Il casting per le voci e la registrazione delle parti vocali di Yes I Am hanno offerto una serie di spunti di riflessione utili al manager d’azienda.
La scelta delle voci è avvenuta in base a un effetto desiderato che era fin dall’inizio chiaro nella mente di Franco Mussida (confezionare un prodotto che, passato per radio o in tv, non avrebbe mai lasciato intendere che a interpretare fossero cantanti non professionisti). Gli elementi discriminanti sono stati: intonazione, timbro, estensione. Se sul primo di questi elementi nulla si poteva fare, sugli altri due si è potuto lavorare in base al gusto del direttore e alla disponibilità dei cantanti. Per ottenere quest’ultima (che innanzitutto, trattandosi di non professionisti, prevede che la voce si “spogli” delle sue sovrastrutture di pensiero e dei condizionamenti socioculturali) Mussida ha dovuto creare un rapporto di stima e fiducia. Come ha fatto? Dimostrando esperienza, competenza, capacità di comunicazione. In altre parole ha creato agio. Ciò ha permesso di ottenere il meglio da ognuno in tempo reale e di fronte ai colleghi. Mussida ha chiarito subito le pari opportunità e ha fatto sì che le qualità di ognuno emergessero in maniera evidente. La scala di valori non è stata fondata su una capacità vocale assoluta (ovviamente per i solisti un po’ di confidenza con la vocalità si è dovuta celebrare), ma sulla “voce giusta al posto giusto”: in questo modo, più che selezionati, direi che sono emersi solisti, seconde voci e coro.
Per ogni persona Mussida ha avuto il riguardo di spiegare le ragioni di una decisione, sempre pubblicamente e sempre con garbo. Ogni ragazzo ha avuto la possibilità di confrontarsi e un “no” non è mai stato vissuto come una condizione di inferiorità, ma come un’opportunità per trovare la giusta collocazione. Come è vero che un orologio rotto segna l’ora esatta due volte al giorno così Mussida ha dimostrato che la musica è un terreno di prova che restituisce feedback molto oggettivi e che non scarta praticamente mai in senso assoluto, ma contestualizza creando consapevolezza.
Dal punto di vista operativo vale il detto “chi ben comincia…”: sono i vocalizzi d’insieme, che si svolgono (apparentemente!) per scaldare le voci, che permettono al direttore di capire e far capire quale strada prenderà il coro. Quando poi ci si trovava davanti al microfono con un paio di cuffie in testa e i colleghi lì a guardare, a quel punto era Mussida a dare la sicurezza necessaria, accompagnando ogni osservazione personale con l’ascolto ripetuto, in modo che il cantante potesse ragionare sui fatti e non sulle impressioni. Così si migliora e si sviluppa il potenziale.

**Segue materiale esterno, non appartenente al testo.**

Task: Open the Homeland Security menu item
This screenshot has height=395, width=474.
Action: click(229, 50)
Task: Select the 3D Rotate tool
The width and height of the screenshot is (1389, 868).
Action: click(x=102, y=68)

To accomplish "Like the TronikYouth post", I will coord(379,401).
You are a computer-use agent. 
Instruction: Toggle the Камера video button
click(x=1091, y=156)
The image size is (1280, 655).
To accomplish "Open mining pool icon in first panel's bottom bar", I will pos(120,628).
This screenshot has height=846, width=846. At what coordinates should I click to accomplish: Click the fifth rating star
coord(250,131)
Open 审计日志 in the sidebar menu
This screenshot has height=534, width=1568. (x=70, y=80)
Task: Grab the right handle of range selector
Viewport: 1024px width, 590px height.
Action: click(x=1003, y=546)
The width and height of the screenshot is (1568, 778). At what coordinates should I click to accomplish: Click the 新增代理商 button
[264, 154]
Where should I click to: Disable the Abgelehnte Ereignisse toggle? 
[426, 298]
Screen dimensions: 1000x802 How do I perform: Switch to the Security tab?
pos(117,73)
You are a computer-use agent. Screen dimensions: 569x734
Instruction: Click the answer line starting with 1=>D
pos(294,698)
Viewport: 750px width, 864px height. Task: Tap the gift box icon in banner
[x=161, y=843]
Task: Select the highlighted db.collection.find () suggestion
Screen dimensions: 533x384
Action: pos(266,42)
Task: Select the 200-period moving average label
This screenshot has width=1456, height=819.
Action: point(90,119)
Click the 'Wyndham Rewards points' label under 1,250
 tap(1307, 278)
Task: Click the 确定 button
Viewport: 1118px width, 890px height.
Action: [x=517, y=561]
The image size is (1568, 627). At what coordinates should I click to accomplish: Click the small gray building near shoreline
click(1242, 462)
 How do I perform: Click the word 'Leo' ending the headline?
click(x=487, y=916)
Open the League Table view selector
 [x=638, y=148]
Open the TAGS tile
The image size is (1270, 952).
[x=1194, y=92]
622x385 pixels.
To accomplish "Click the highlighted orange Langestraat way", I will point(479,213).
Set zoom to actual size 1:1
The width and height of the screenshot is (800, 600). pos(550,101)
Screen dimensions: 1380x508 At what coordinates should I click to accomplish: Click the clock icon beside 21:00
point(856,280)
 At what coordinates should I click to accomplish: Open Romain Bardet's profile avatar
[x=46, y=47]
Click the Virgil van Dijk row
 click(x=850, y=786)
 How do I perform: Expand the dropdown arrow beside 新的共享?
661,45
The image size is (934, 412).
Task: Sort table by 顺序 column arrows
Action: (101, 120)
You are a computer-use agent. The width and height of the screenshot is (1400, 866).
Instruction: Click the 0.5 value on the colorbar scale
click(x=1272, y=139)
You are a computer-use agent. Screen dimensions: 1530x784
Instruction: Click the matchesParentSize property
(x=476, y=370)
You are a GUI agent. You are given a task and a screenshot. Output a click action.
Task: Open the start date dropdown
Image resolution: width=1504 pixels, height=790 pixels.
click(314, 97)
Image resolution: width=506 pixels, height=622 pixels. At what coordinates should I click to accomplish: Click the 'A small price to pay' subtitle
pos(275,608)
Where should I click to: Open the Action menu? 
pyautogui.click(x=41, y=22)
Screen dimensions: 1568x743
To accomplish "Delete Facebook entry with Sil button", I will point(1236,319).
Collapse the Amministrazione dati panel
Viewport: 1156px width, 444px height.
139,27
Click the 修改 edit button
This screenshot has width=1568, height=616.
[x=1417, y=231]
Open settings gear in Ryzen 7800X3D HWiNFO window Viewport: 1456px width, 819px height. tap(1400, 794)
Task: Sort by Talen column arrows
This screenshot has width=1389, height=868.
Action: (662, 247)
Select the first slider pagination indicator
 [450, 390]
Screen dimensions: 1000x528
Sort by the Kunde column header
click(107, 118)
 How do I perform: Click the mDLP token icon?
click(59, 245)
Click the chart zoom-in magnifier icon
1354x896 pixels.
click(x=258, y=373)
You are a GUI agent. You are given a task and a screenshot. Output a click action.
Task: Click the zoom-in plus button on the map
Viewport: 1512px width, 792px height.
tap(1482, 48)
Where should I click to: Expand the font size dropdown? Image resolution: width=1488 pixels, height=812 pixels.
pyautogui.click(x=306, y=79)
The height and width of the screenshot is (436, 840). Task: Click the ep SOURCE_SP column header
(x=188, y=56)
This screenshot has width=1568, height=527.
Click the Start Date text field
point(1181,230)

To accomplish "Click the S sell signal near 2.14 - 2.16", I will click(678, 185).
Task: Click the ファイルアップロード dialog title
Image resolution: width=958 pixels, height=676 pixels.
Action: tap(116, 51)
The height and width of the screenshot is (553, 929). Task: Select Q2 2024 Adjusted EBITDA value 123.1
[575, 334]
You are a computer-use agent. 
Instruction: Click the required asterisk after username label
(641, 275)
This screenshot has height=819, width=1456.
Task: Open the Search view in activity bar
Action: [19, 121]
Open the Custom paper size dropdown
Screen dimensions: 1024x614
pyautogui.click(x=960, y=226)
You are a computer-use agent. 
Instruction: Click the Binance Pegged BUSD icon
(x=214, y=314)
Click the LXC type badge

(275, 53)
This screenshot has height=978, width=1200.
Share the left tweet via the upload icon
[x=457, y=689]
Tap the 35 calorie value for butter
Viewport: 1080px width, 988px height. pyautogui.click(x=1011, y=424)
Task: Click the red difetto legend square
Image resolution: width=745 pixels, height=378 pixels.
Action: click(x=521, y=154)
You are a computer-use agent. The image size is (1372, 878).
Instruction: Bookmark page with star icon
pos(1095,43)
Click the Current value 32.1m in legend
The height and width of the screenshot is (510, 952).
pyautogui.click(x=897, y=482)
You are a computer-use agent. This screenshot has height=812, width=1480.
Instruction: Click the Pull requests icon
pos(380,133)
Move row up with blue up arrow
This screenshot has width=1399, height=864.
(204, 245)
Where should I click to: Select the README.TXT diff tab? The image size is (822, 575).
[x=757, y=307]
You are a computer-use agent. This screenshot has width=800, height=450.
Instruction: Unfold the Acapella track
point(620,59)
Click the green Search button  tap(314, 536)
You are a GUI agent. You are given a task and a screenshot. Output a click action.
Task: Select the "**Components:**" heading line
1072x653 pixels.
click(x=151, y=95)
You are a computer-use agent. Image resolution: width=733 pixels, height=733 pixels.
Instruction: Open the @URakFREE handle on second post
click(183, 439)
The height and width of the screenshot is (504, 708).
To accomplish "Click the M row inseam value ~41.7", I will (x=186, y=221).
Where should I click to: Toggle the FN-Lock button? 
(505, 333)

Nella musica, in progetti come questo di Yes I Am, si realizza tutto in pochi giorni, nelle aziende i tempi sono altri perché i risultati si costruiscono su tempi medio-lunghi. Ma in concreto cosa cambia? Nulla: il lavoro di Mussida è stato soprattutto coaching e valutazione della performance, prerogative dei manager di valore, attività condotte con professionalità esemplare in cui carisma, genialità ed esperienza si sono fuse generando passione e sano spirito emulativo.